Exercise brief: Collect every line of the records below that contains the word "legend".

Task inputs:
╔══
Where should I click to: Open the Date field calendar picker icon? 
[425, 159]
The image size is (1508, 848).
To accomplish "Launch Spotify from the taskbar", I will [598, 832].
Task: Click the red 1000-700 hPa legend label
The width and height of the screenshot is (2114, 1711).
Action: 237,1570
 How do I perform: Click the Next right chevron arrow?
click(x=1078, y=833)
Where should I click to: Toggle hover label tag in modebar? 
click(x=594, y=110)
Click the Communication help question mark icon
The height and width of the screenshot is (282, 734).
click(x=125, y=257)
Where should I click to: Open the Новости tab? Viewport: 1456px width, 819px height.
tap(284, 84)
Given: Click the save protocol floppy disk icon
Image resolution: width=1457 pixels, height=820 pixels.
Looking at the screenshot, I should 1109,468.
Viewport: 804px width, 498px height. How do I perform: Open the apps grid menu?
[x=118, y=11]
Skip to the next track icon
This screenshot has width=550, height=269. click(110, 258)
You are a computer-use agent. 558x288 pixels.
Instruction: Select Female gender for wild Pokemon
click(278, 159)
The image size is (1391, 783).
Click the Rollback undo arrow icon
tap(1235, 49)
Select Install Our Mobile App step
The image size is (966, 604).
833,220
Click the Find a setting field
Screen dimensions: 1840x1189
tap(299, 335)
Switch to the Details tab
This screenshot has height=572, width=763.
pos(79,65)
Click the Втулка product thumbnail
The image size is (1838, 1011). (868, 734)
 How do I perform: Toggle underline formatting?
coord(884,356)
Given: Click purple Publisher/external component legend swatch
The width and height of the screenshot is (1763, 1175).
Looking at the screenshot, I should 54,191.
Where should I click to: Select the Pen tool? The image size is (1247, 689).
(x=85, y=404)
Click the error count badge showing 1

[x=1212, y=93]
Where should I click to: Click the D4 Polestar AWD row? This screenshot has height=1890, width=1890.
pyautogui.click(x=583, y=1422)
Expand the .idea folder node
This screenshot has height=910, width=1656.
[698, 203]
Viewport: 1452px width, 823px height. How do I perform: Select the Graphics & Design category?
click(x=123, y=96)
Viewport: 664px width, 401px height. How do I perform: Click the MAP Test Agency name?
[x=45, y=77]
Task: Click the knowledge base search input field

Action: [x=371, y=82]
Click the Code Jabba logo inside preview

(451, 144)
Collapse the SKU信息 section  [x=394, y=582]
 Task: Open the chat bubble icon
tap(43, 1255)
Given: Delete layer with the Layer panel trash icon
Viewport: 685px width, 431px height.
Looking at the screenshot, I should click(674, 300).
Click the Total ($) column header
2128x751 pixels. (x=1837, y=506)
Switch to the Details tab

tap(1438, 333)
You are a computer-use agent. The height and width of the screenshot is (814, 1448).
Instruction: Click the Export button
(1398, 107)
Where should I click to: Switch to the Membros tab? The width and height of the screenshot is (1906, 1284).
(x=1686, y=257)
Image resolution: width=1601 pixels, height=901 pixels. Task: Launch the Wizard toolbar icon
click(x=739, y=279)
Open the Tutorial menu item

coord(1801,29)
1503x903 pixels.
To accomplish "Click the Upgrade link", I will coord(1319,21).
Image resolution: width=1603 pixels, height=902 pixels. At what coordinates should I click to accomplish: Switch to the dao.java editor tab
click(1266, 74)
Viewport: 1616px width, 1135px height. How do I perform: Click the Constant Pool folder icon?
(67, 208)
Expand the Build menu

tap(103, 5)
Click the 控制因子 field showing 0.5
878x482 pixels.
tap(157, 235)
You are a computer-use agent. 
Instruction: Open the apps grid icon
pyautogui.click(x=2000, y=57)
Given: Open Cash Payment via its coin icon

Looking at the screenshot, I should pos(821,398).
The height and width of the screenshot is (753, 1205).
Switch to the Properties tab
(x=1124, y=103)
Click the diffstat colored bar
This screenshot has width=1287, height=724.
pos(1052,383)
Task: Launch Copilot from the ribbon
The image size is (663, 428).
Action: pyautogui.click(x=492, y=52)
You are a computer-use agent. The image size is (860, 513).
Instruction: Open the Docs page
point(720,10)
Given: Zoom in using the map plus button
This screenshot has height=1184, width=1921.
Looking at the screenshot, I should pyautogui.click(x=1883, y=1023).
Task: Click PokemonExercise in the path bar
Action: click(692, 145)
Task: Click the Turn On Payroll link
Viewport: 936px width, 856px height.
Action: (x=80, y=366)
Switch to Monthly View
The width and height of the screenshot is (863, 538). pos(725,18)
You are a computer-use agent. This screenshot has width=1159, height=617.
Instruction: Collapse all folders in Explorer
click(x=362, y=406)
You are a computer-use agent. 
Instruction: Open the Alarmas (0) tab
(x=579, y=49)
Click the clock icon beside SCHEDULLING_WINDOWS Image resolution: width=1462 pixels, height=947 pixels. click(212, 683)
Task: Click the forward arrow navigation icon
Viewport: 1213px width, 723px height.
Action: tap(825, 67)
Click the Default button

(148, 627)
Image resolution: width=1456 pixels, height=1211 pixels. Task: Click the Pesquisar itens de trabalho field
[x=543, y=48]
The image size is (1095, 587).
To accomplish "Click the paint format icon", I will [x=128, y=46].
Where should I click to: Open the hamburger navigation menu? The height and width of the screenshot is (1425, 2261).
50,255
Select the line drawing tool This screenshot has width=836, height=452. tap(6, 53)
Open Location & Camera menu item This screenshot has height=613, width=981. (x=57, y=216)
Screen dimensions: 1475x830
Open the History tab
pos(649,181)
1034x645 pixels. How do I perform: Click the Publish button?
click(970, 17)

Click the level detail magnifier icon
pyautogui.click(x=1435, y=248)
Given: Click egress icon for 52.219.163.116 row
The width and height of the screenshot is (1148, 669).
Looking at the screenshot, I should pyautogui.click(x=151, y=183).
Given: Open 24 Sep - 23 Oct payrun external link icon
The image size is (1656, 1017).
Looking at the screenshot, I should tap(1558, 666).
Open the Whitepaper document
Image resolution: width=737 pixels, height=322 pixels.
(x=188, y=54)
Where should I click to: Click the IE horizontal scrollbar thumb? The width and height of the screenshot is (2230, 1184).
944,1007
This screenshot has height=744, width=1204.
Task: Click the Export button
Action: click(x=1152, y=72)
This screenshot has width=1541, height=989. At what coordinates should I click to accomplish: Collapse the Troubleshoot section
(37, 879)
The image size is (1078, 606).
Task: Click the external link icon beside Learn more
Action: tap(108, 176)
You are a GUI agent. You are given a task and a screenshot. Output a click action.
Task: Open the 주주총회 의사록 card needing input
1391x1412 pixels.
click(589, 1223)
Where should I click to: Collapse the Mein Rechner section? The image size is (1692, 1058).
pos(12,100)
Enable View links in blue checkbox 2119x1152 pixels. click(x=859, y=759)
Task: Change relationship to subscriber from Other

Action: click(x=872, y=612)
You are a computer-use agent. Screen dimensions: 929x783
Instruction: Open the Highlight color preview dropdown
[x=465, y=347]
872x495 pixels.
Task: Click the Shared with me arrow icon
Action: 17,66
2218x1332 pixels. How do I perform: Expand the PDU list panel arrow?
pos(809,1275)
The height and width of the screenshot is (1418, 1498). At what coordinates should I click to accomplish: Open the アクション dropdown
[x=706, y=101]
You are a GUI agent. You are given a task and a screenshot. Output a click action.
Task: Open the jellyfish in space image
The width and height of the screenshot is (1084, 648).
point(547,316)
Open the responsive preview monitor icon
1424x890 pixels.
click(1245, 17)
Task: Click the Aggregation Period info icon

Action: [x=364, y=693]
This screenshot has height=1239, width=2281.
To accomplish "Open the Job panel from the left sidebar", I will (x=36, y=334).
╚══
Finished task:
Task: Click the red 1000-700 hPa legend label
Given: Click purple Publisher/external component legend swatch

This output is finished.